11.王宮の錬成師
王座の間で話を終え、私たちは部屋を出る。
丁寧に礼儀正しくお辞儀をして扉が閉まった所で、ユレン君がニコリと微笑む。
「良かったな。これで正式にうちの錬成師だ」
「うん。ありがとうユレン君」
「俺はただきっかけを作っただけだよ。君が選ばれたのは、君がすごい錬成師だからだ」
「そ、そうかな?」
ユレン君は何度も私を褒めてくれる。
昨日と今日で、一生分くらい褒められたような気がするよ。
「そんなに自分を卑下しちゃだめだよ」
「ヒスイさん」
「ユレンも陛下も、身びいきで宮廷の役職を任せたりしないさ。ユレンの言う通り、間違いなく君の実力で選ばれているよ」
「そうそう。だからもっと自信持てって」
二人とも優しい言葉をかけてくれる。
何度も、何度も。
お陰で少しずつだけど、自信が湧いてきた気がするよ。
私たちは王城の廊下を歩く。
「あ、あの、今ってどこに向ってるの?」
「王宮だよ。君の仕事場を案内しようと思ってね」
「ここも王城と王宮で分かれてるんだ」
王城は陛下や王族が住まう場所であり、王宮は王族を含む多くの者たちが働く場所。
それぞれに役割が有り、宮廷付きが多く働いているのは王宮のほうらしい。
中でも錬成師は、王宮の端に部屋を用意されていた。
「今働いている錬成師は……確か七人だったか?」
「ああ。室長以外は全員雇って二年以内の新人だ」
「そうそう。だから言っちゃえばアリアのほうがベテランの錬成師なんだよな」
「べ、ベテランって。私も宮廷付きになったのは一年くらい前だよ?」
錬成の勉強を始めたのはもっと前だけど。
「その前から十分な実力はあっただろ? うちは人材が不足しててさ。錬成師を雇う最低条件も、錬成台が使えること、なんだよ」
「そ、それって……」
本当に最低条件だ。
錬成台が使えなければ錬成師にはなれない。
逆に使えるのなら錬成は出来る。
ただし、知識や経験が必要なこの職業で、使えるという程度はあまり意味をなさないけど。

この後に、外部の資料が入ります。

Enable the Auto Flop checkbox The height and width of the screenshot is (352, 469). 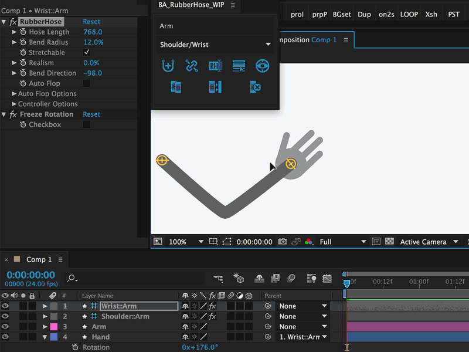coord(87,83)
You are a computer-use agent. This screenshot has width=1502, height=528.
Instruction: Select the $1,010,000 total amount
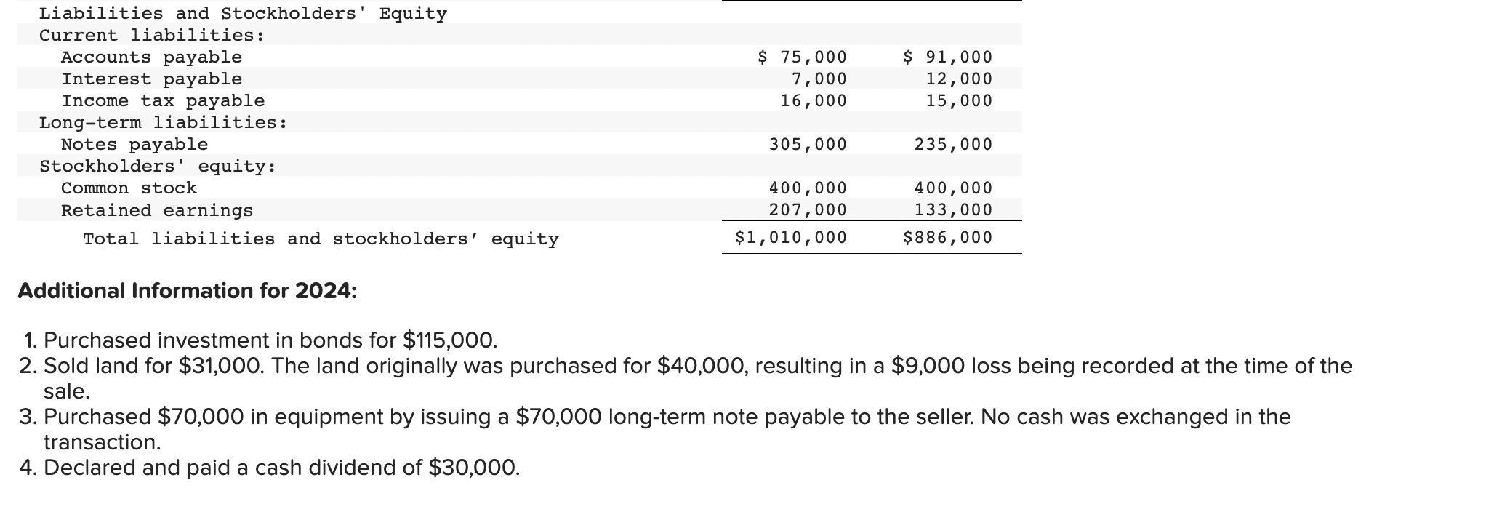tap(791, 237)
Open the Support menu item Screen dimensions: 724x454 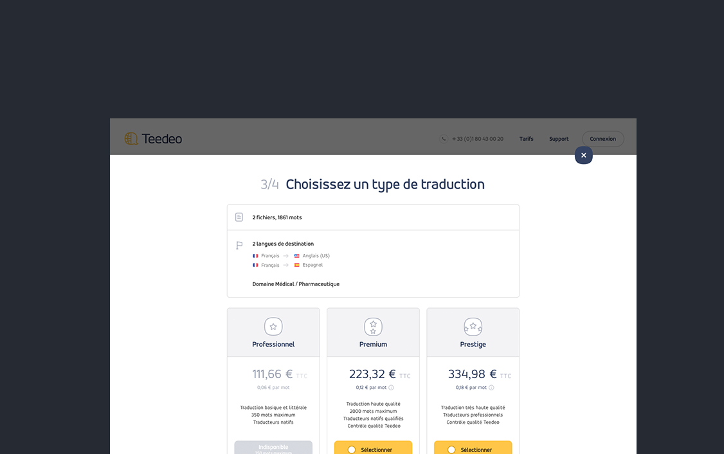559,139
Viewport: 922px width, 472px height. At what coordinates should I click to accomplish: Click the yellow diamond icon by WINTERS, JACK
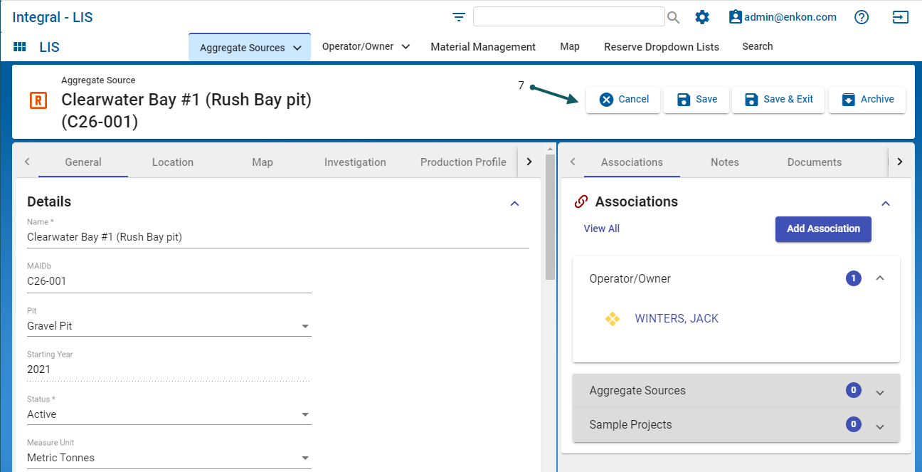coord(612,319)
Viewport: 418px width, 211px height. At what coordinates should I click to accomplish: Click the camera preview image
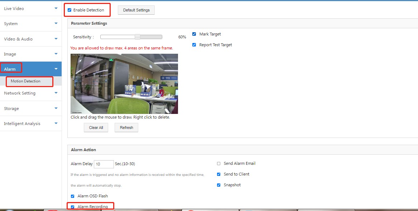(x=124, y=84)
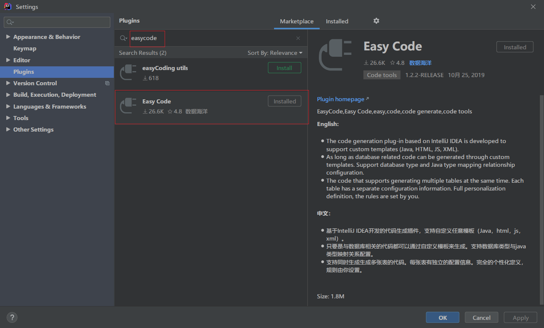Switch to the Installed tab

(x=337, y=21)
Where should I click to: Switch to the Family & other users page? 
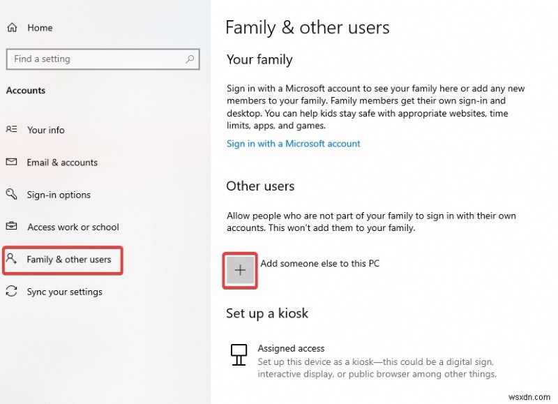click(62, 259)
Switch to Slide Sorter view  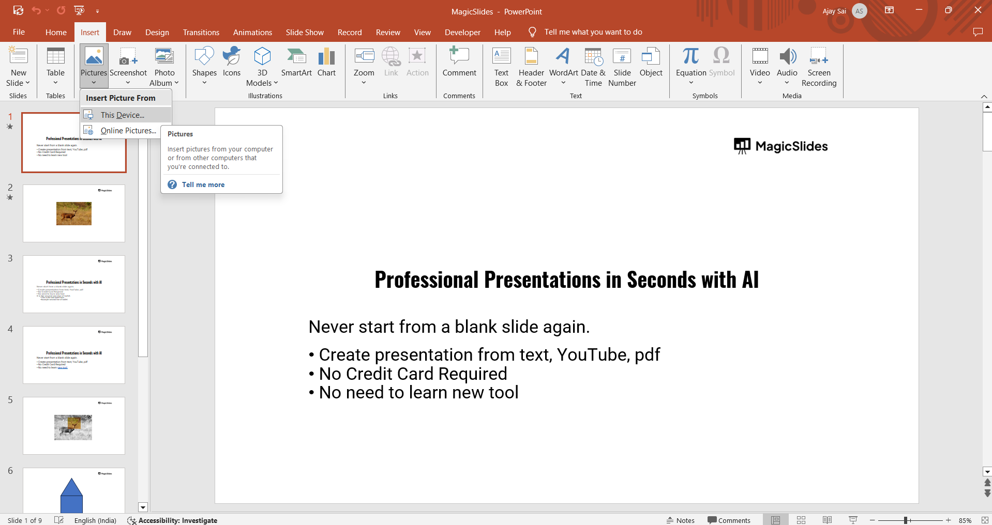[x=801, y=520]
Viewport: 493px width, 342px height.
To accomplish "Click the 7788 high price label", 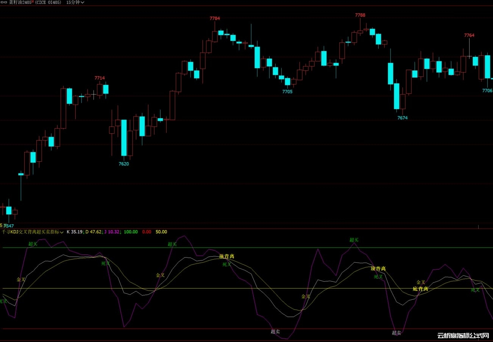I will coord(360,15).
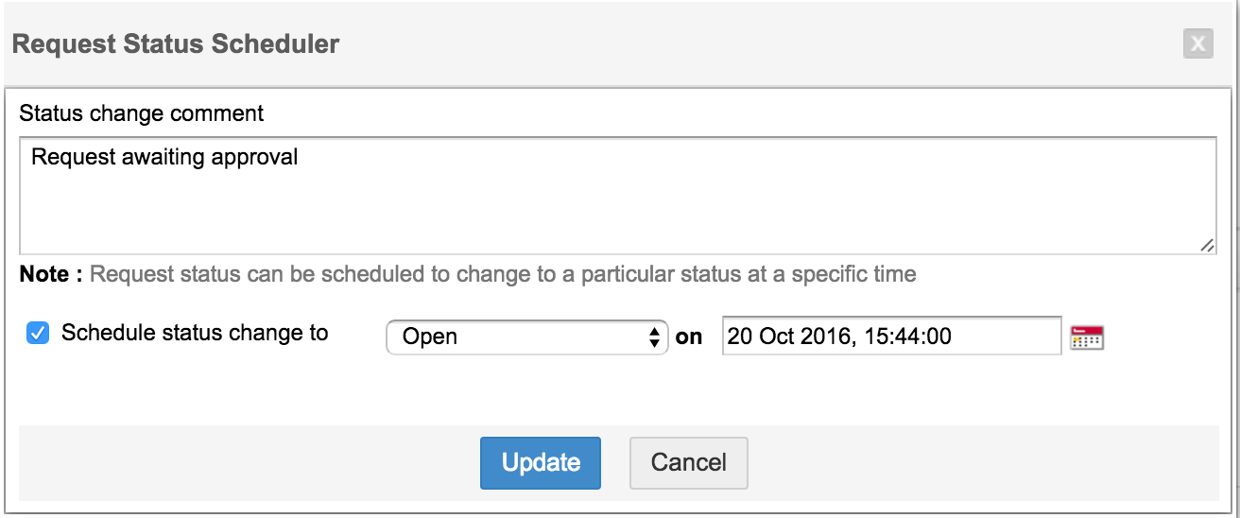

「そういうこと。半分以上が素人で、錬成術のことなんてほとんど知らなかったんだ」
「だから室長さんが一人で指導してる。俺たちじゃ手伝えないし大変そうだったよ」
「俺は手伝ったぞ? 一応これでも錬成術は使えるし、その勉強もしてきてたからな。実はその時にアリアの話もしたんだ」
「へ、へぇ~」
つまり室長さんも私のことを知っているのか。
全く知らないよりは良いけど、今から会うのは緊張する。
前の王宮では放置され、ほぼ一人で仕事をしていたから、上司部下の関係性がイマイチわからない。
怖い人だったらどうしようとか。
気が合わなかったら……みたいなことを考えてしまって、少しだけ歩くペースが落ちる。
それにもユレン君は気づいてくれたようだ。
「安心していいぞ。あの人は気が良いから、きっと仲良くなれる」
「ほ、本当?」
「ああ」
「俺も保証するぞ。酒癖は悪いけど」
ヒスイさんはやれやれと身振りを見せる。
何か以前にお酒関係でよくない目にもあったのかな?
ユレン君は大丈夫だと言ってくれたけど、ヒスイさんの反応を見ていたらまた不安になってきた。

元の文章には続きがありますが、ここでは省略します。